This question is related to another one which went the perl way but found much difficulties due to Windows bugs. (see Perl or Powershell how to convert from UCS-2 little endian to utf-8 or do inline oneliner search replace regex on UCS-2 file )

I would like the POWERSHELL equivalent of simple perl regex on a little endian UCS-2 format file (UCS-2LE is same as UTF-16 Little Endian). ie:

perl -pi.bak -e 's/search/replace/g;' MyUCS-2LEfile.txt

You will probably need to tell Powershell gci that input file is ucs2-le and that you want output file in same UCS-2LE (windows CR LF) format also etc.

1 Answers

1
lit On Best Solutions

This will output the file after regex.
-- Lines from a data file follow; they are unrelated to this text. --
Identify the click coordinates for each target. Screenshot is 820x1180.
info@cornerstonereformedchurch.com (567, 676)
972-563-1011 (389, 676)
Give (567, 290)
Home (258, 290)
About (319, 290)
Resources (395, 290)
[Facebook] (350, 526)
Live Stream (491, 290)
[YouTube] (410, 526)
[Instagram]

The output file does -not- begin with a BOM. This should work for small files. For large files, it may require changes to be speedy.

$fin = 'C:/src/t/revbom-in.txt'
$fout = 'C:/src/t/revbom-out.txt'
if (Test-Path -Path $fout) { Remove-Item -Path $fout }

# Create a file for input
$UCS2LENoBomEncoding = New-Object System.Text.UnicodeEncoding $False, $False
[System.IO.File]::WriteAllLines($fin, "now is the time`r`nwhen was the time", $UCS2LENoBomEncoding)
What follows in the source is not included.